Nandy A
Computer Division, Indian Institute of Chemical Biology, Calcutta.
Indian J Biochem Biophys. 1994 Jun;31(3):149-55.
The sequencing of very large genes comprising tens and hundreds of thousands of bases raises important questions of how the data are to be viewed and analysed and what new information and rules on genome characterisation and organisation may exist in nature. Representation of such gene sequences require more compact techniques than the widely used letter-series method; several graphical techniques have been proposed that partially meet this need and reveal new patterns in sequence composition in conserved genes. Investigations using Chaos techniques have displayed self-similarities in the graphical representation of several classes of gene sequences that point to a fractal nature embedded in the sequence organisation in a scale-independent manner. Scale invariance is also seen in studies that have revealed unexpected correlations in gene sequences that imply that a nucleotide at any position influences nucleotides thousands of base positions away. These observations have given rise to a new way of looking at long gene sequences, but questions on the origin of such patterns and correlations and their implications in gene sequences and evolution remain to be resolved.
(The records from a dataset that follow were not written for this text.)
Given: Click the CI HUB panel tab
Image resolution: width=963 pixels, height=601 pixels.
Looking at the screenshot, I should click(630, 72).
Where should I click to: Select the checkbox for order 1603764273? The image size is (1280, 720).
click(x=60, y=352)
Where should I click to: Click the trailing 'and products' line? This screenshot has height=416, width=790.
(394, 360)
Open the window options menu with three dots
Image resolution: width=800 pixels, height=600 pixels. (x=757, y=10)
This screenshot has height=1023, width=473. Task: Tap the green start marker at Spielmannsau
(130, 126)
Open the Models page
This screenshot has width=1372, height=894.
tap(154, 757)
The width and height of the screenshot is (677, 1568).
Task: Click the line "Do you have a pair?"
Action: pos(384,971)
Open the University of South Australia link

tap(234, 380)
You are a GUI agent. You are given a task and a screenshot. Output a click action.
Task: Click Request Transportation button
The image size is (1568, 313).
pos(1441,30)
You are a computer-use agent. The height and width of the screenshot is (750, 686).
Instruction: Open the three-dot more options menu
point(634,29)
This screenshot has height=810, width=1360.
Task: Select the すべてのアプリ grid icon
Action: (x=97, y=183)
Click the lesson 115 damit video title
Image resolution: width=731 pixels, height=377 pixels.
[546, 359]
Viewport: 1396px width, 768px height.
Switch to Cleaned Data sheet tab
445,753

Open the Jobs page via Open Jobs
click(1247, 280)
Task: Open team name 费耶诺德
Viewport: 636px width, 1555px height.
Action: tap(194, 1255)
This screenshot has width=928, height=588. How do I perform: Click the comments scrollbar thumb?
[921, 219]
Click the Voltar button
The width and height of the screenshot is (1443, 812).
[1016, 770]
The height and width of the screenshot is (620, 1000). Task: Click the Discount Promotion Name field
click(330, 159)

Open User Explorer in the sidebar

This review provides a brief overview of the recent papers covering the techniques and the issues raised in these investigations on the global characteristics of long DNA sequences.
由数万个碱基组成的非常大的基因的测序引发了一些重要问题,比如如何看待和分析这些数据,以及自然界中可能存在哪些关于基因组特征和组织的新信息和规则。表示这样的基因序列需要比广泛使用的字母序列法更紧凑的技术;已经提出了几种图形技术,这些技术部分满足了这一需求,并揭示了保守基因序列组成中的新模式。使用混沌技术的研究在几类基因序列的图形表示中显示出自相似性,这表明序列组织中存在一种与尺度无关的分形性质。在一些研究中也观察到尺度不变性,这些研究揭示了基因序列中意想不到的相关性,这意味着序列中任何位置的一个核苷酸会影响数千个碱基位置之外的核苷酸。这些观察结果催生了一种看待长基因序列的新方式,但关于这些模式和相关性的起源及其在基因序列和进化中的意义的问题仍有待解决。这篇综述简要概述了最近的一些论文,这些论文涵盖了关于长DNA序列全局特征的这些研究中所涉及的技术和问题。